=== STATED GOAL A ===
According to the letter to Pierrepont in the Lorimer quotations, why should he reach out and take a big helping of education? Answer in one to three sentences.
=== STATED GOAL B ===
Answer these questions from the page of quotations by George Horace Lorimer:
(i) Which publication did Lorimer edit?
(ii) To whose memory is the site dedicated?
(iii) Where is Pierrepont being sent to get an education?
=== STATED GOAL C ===
Extend the collection of Lorimer quotations past its final entry.

=== PROVIDED TEXT ===
====

Great Throughts Treasury

This site is dedicated to the memory of Dr. Alan William Smolowe who gave birth to the creation of this database.

George Horace Lorimer

American Journalist and Author, Editor of the Saturday Evening Post

"It’s good to have money and things that money can buy, but it’s good, too, to check up once in a while and make sure you haven’t lost the things money can’t buy."

"You've got to get up every morning with determination if you're going to go to bed with satisfaction. "

"Because a fellow has failed once or twice or a dozen times, you don't want to set him down as a failure till he's dead or loses his courage-and that's the same thing."

"A man who is feared to his face is hated behind his back."

"A man's got to keep company a long time, and come early and stay late and sit close, before he can get a girl or a job worth having."

"A fellow and his business should be bosom friends in the office and sworn enemies out of it."

"A man's as good as he makes himself, but no man's any good because his grandfather was."

"After forty years of close acquaintance with it, I've found that work is kind to its friends and harsh to its enemies. It pays the fellow who dislikes it his exact wages, and they're generally pretty small; but it gives the man who shines up to it all the money he wants and throws in a heap of fun and satisfaction for good measure."

"Beauty is only skin deep, but that's deep enough to satisfy any reasonable man."

"Believe me, it is no time for words when the wounds are fresh and bleeding; no time for homilies when the lightning's shaft has smitten, and the man lies stunned and stricken. Then let the comforter be silent; let him sustain by his presence, not by his preaching; by his sympathetic silence, not by his speech."

"Appearances are deceitful, I know, but so long as they are, there's nothing like having them deceive for us instead of against us."

"Be slow to hire and quick to fire. The time to discover incompatibility of temper and curl-papers is before the marriage ceremony. But when you find that you've hired the wrong man, you can't get rid of him too quick. Pay him an extra month, but don't let him stay another day."

"A man's got to lose more than money to be broke. When a fellow's got a straight backbone and a clear eye his creditors don't have to lie awake nights worrying over his liabilities."

"Clothes don't make the man, but they make all of him except his hands and face during business hours, and that's a pretty considerable area of the human animal."

"Doing the same thing in the same way year after year is like eating a quail a day for thirty days. Along toward the middle of the month a fellow begins to long for a broiled crow or a slice of cold dog."

"I ain't one of those who believe that a half knowledge of a subject is useless, but it has been my experience that when a fellow has that half knowledge he finds it's the other half which would really come in handy."

"Dear Pierrepont: Your Ma got back safe this morning and she wants me to be sure to tell you not to over-study, and I want to tell you to be sure not to under-study. What we're really sending you to Harvard for is to get a little education that's so good and plenty there. When it's passed around you don't want to be bashful, but reach right out and take a big helping every time, for I want you to get your share. You'll find that education's about the only thing lying around loose in this world, and that it's about the only thing a fellow can have as much of as he's willing to haul away. Everything else is screwed down tight and the screw-driver lost."

====

=== PROVIDED INFORMATION ===
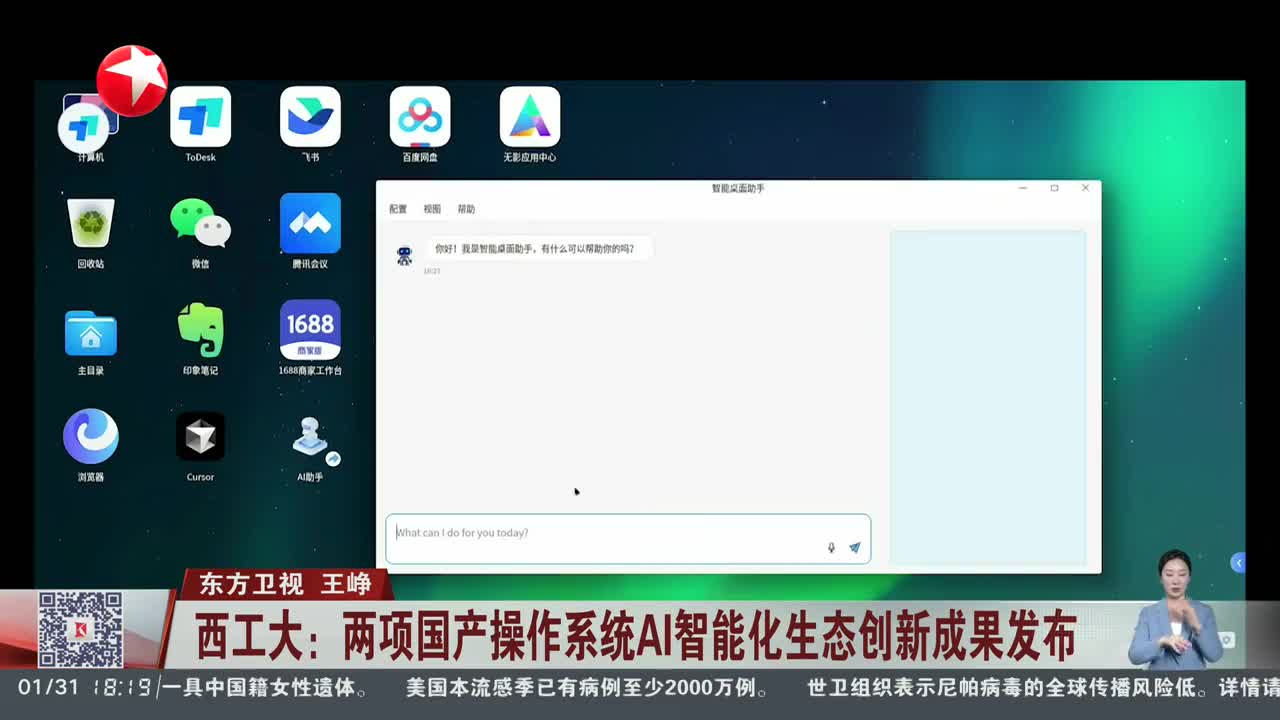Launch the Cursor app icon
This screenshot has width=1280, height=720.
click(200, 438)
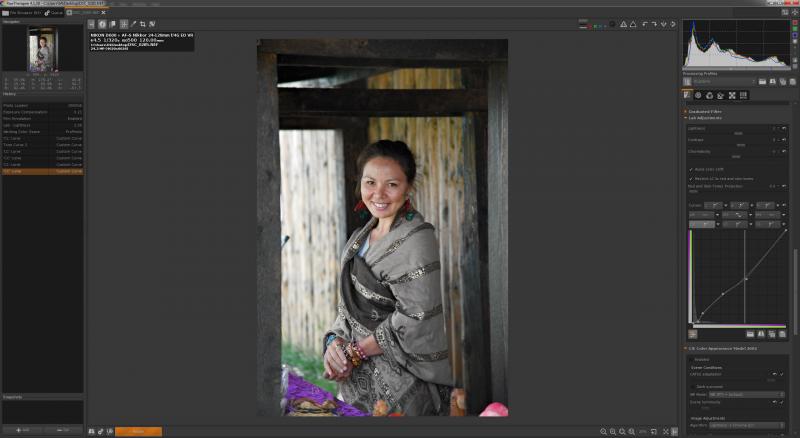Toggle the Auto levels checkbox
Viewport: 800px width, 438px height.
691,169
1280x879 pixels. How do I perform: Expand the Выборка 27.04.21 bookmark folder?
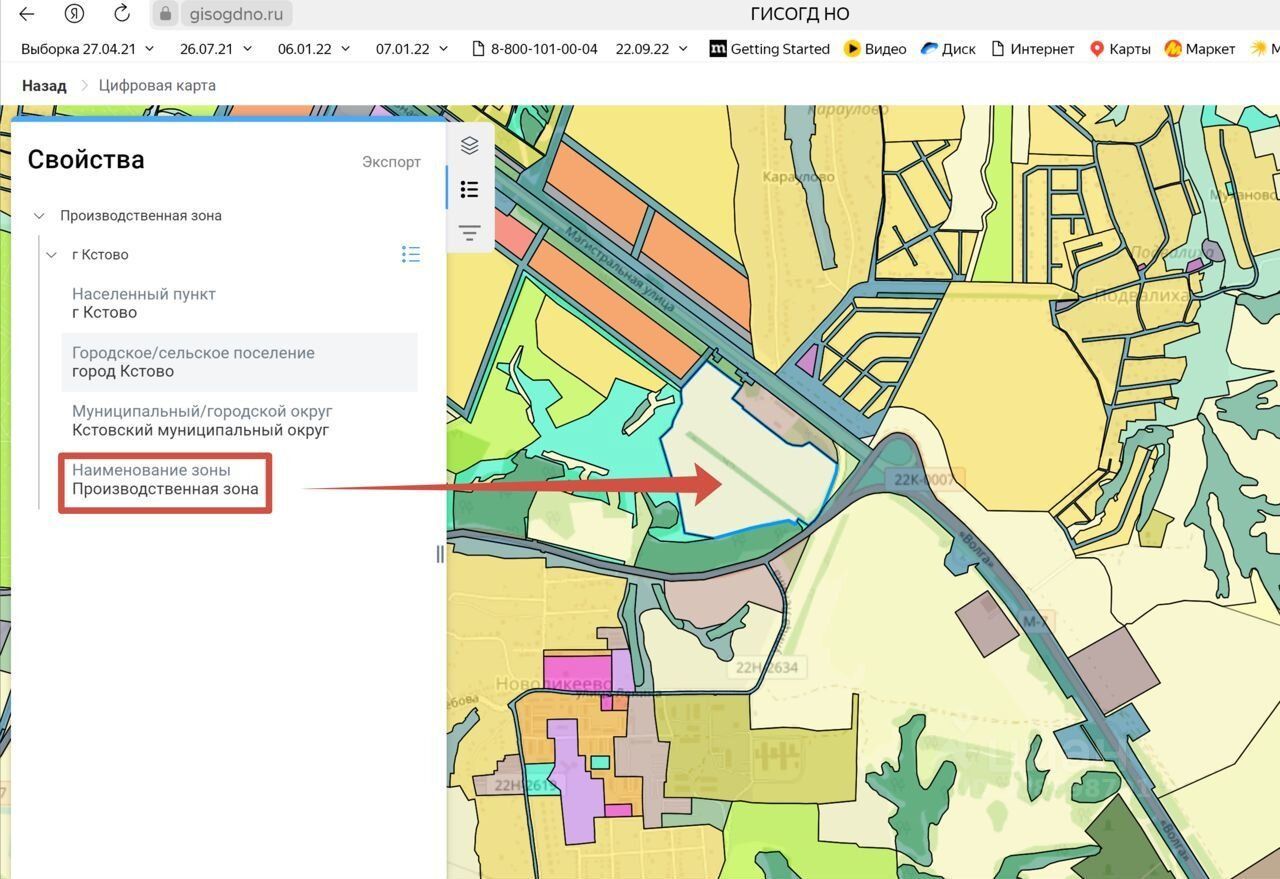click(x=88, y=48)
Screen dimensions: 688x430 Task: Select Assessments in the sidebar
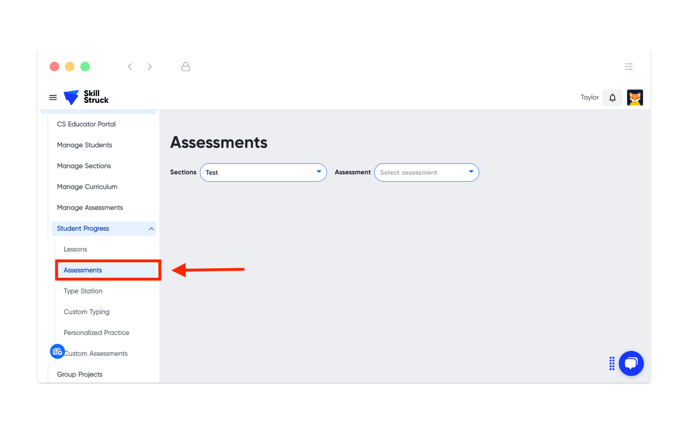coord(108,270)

====

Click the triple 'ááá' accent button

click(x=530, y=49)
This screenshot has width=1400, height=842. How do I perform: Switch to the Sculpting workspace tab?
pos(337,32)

====

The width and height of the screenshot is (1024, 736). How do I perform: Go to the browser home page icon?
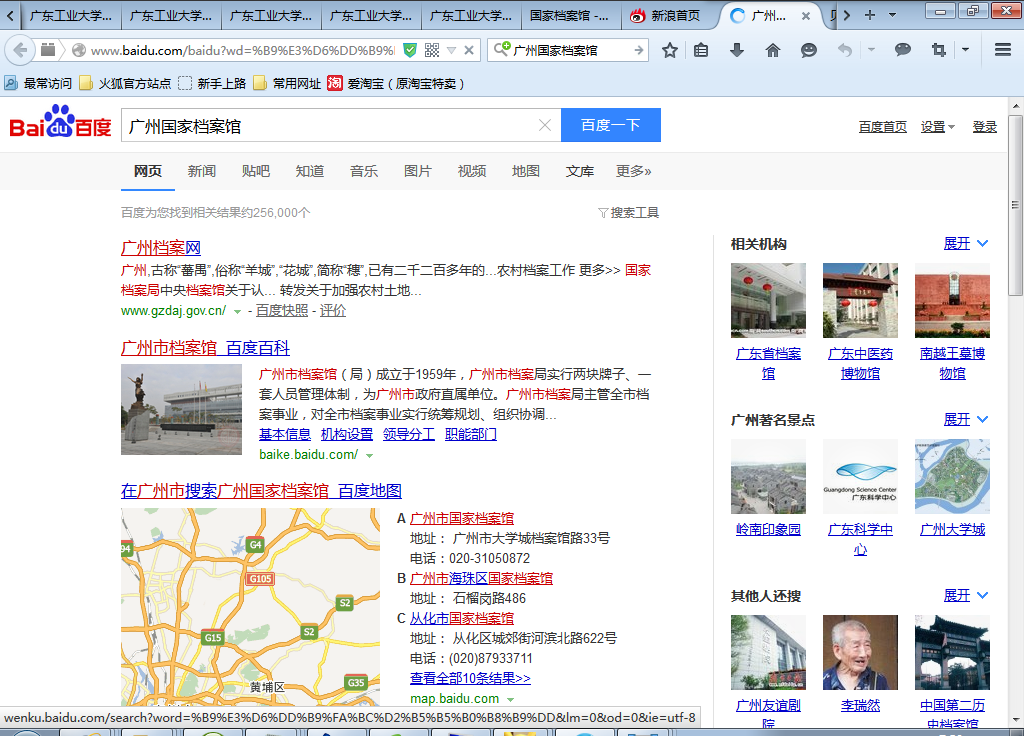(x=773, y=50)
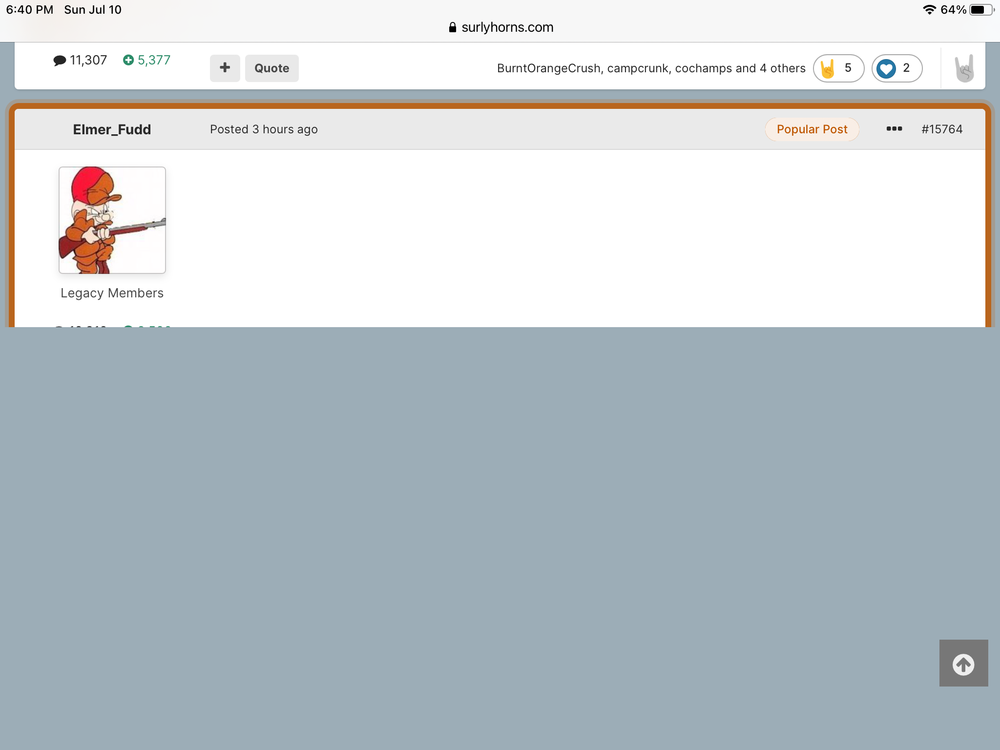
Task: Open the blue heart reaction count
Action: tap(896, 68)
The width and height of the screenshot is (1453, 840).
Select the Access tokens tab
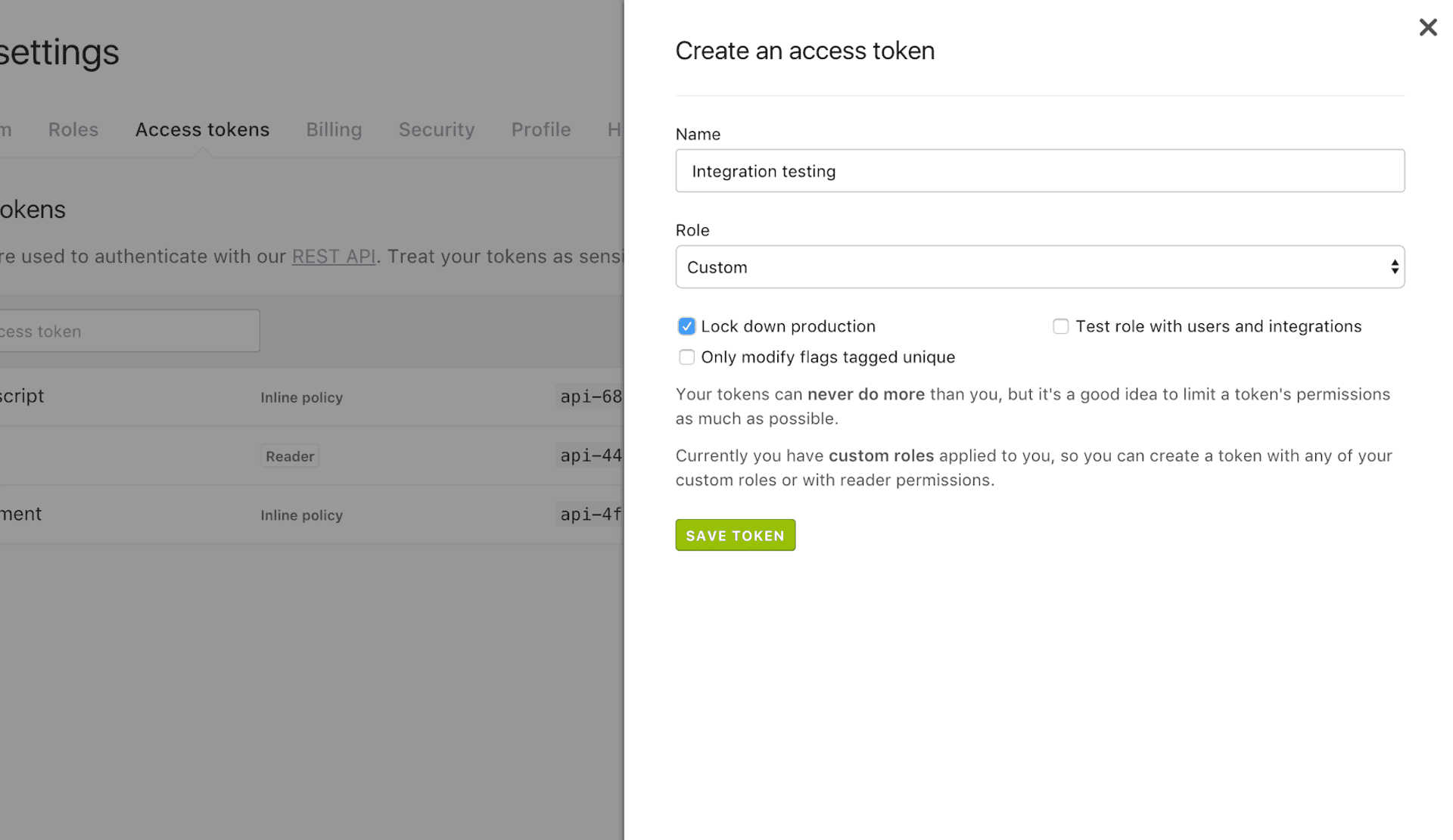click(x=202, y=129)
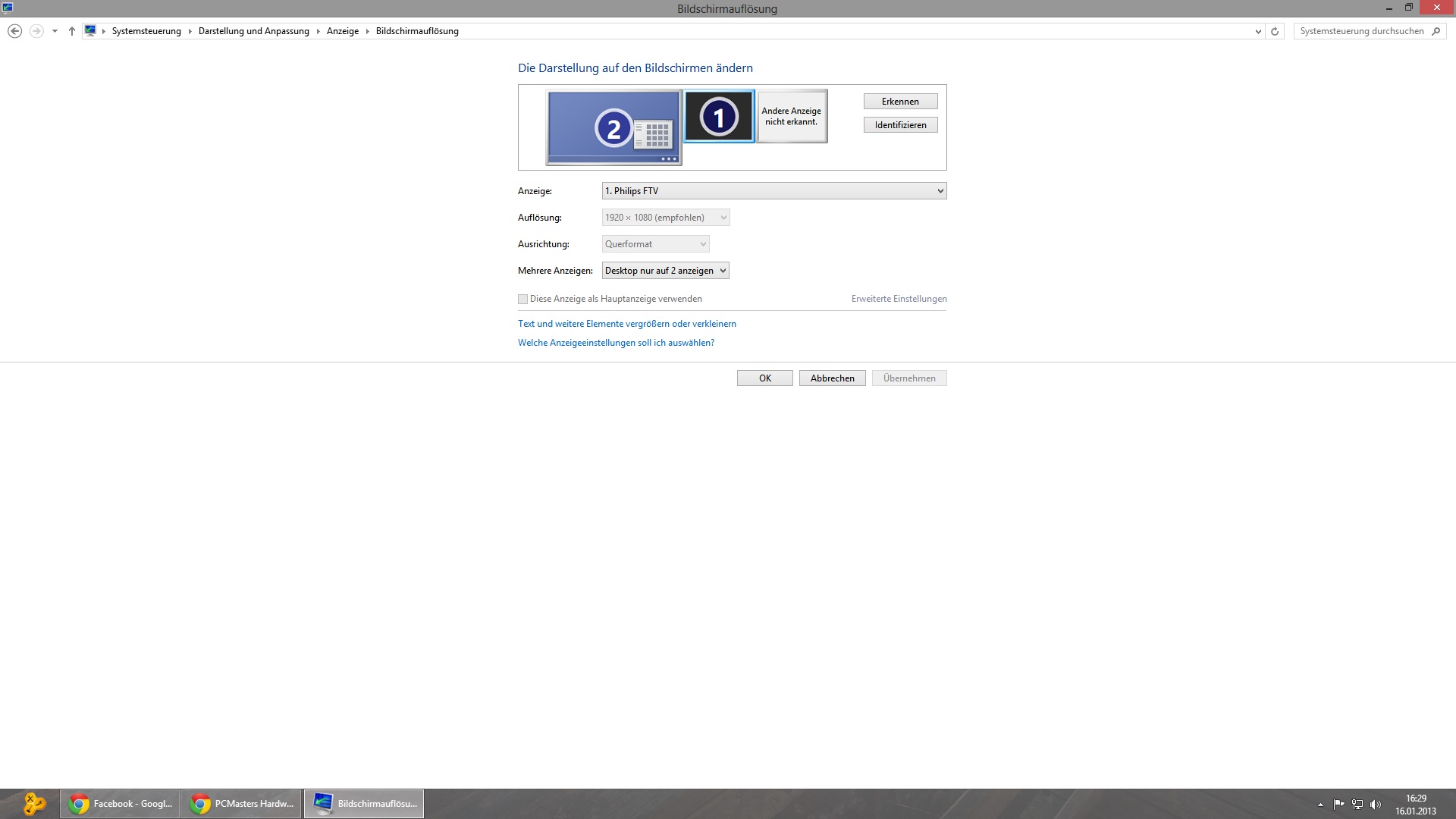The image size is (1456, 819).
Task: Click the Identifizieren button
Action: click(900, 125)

====

=== FINAL RESULT A ===
Education is about the only thing lying around loose in this world, and a fellow can have as much of it as he is willing to haul away. Everything else is screwed down tight and the screwdriver lost.

=== FINAL RESULT B ===
(i) The Saturday Evening Post.
(ii) Dr. Alan William Smolowe.
(iii) Harvard.

=== FINAL RESULT C ===
"If there's anything worse than knowing too little, it's knowing too much. Education will broaden a narrow mind, but there's no known cure for a big head. The best you can hope is that it will swell up and bust."

"Every fellow is really two men -- what he is and what he might be; and you're never absolutely sure which you're going to bury till he's dead."

"In all your dealings, remember that today is your opportunity; tomorrow some other fellow's."

"It isn't what a man knows, but what he thinks he knows that he brags about."

"It's been my experience that every man has in him the possibility of doing well some one thing, no matter how humble, and that there's someone, in some place, who wants that special thing done. The difference between a fellow who succeeds and one who fails is that the first gets out and chases after the man who needs him, and the second sits around waiting to be hunted up."

"If you look as if you had slept in your clothes, most men will jump to the conclusion that you have, and you will never get to know them well enough to explain that your head is so full of noble thoughts that you haven't time to bother with the dandruff on your shoulders."

"It's been my experience that it takes about all the thought and work which one man can give to run one man right, and if a fellow's putting in five or six hours a day on his neighbor's character, he's mighty apt to scamp the building of his own."

"It's easy to stand hard times, because that's the only thing you can do, but in good times the fool-killer has to do night work."

"It's been my experience that pride is usually a spur to the strong and a drag on the weak. It drives the strong man along and holds the weak one back. It makes the fellow with the stiff upper lip and the square jaw smile at a laugh and laugh at a sneer; it keeps his conscience straight and his back humped over his work; it makes him appreciate the little things and fight for the big ones. But it makes the fellow with the retreating forehead do the thing that looks right, instead of the thing that is right; it makes him fear a laugh and shrivel up at a sneer; it makes him live to-day on to-morrow's salary; it makes him a cheap imitation of some Willie who has a little more money than he has, without giving him zip enough to go out and force luck for himself."

"It's good to have money and the things that money can buy, but it's good, too, to check up once in a while and make sure you haven't lost the things that money can't buy."

"Let patriotism have its high days and freedom its monuments, and let the triumphs of navigators and generals be annually observed; but surely, beyond all these, a season that stands for as much to the race as Easter does may well be remembered each year with songs and flowers and with every mark of gratitude and of loftiest jubilation."

"Naturally, when a young fellow steps up into a big position, it breeds jealousy among those whom he's left behind and uneasiness among those to whom he's pulled himself up. Between them he's likely to be subjected to a lot of petty annoyances. But he's in the fix of a dog with fleas who's chasing a rabbit -- if he stops to snap at the tickling on his tail, he's going to lose his game dinner."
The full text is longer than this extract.